Day trading is a process where you attempt to profit from the short-term fluctuations in prices within a given day, generally exiting all positions before the close of the day. Day traders have the odds stacked against them as they have to deal with the psychological issues that affect investors and swing traders – greed and fear – but to a much greater extent and more often.
I have geared the day trading playbook towards the futures market, specifically the ES, or E-mini S&P 500 futures contracts. This is the most popular futures market, with the highest volume and liquidity. The futures market tends to be where most serious traders reside as the tax efficiency, all day tradability and margin capabilities are more favourable.
However, even though I focus on the E-mini S&P 500, the principles presented can still be applied to other futures markets, like the euro and oil, and even stocks and ETFs. The regular trading hours may have to be adjusted accordingly for certain vehicles like the euro futures contract, and the expectations may have to be adjusted for highly volatile vehicles like oil futures or less liquid stocks, but the basic principles remain the same.
Since day traders have the odds stacked against them, it is imperative for anyone attempting to day trade to create a plan and stick with it. While it may be true that much of day trading is pure speculation – after all there are no certainties in financial markets – the first step is to break things down and think in terms of probabilities instead of certainties. The next step is to formulate a well-defined plan in terms of execution and expectations.
In the day trading playbook I have laid out a well-defined plan that is simple to learn and follow. I have created a few basic characteristics of the trading day and these form ten different day setups that cover every possible scenario you will encounter. These day scenarios outline what the trader’s expectations for the day should be and what trade setups to look for.
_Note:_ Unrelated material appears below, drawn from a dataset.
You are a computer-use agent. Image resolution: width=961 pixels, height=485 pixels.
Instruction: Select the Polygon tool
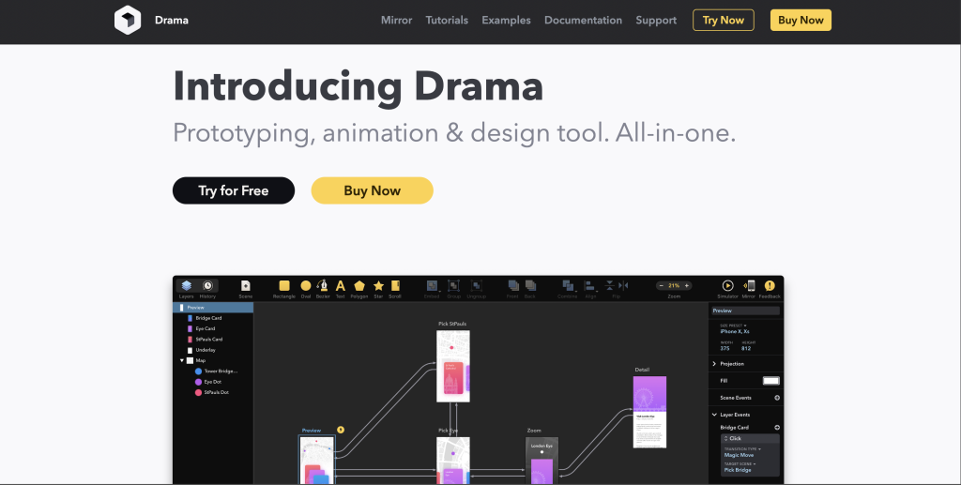359,286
Under my rules, trades are placed during the regular trading session hours only, but I do observe after-market indicators like the overnight high and overnight low.
Alongside my own rules, I describe how I use measures of volatility, support and resistance, and inside days to aid my analysis and trade placement.
I will present real examples for each of the ten days along with a bullet point list of guidelines to help you make successful trading decisions.
So let’s begin.

The structure of a market day

There are three elements that make up each day in the market:
  1. Day type
  2. Gap type
  3. Open type
Based upon these three elements, there are ten different combinations that make up the trading playbook. The first element to look at is day type.

1. Day type

In order to define what day type we are seeing, we need to use the data from the pit session or regular trading hours (RTH) only. The reason for this is that the RTH session is generally when the most volume occurs.
As stated above, my trading principles can apply to any market with good trading volumes and liquidity. The market I focus on is the E-mini S&P 500 futures contracts (ES). So, in this case, the regular trading hours session would be from the 9:30am EST open to the 4:15pm EST close.
There are three day types:
Up day
A trading day that concludes with the closing price ending higher than where it opened at 9:30am EST. Figure 2 shows an example of an up day.
Figure 2: Up day
Down day
A trading day that concludes with the closing price ending lower than where it opened at 9:30am EST. Figure 3 shows an example of a down day.
Figure 3: Down day
Neutral day
A trading day that concludes with the closing price ending equal to where it opened at 9:30am EST. (This day type is rare – I will discuss how to deal with this scenario in further detail later in the book.) Figure 4 shows an example of a neutral day.
Figure 4: Neutral day
It’s important to note that we are not concerned whether the market closed positive or negative for the day. That is not what I am talking about when referring to up days or down days. We are only concerned with how the market closed in relation to its open.
For example, the market could gap up 1% on the previous day’s close, but close up only 0.5% on the previous day’s close. In this case, the market closed lower than where it opened the session. It resulted in a down day type, even though the market as a whole closed in positive territory. This is a subtle yet distinct aspect of my method.
Don’t worry, in the end I will put it all tog...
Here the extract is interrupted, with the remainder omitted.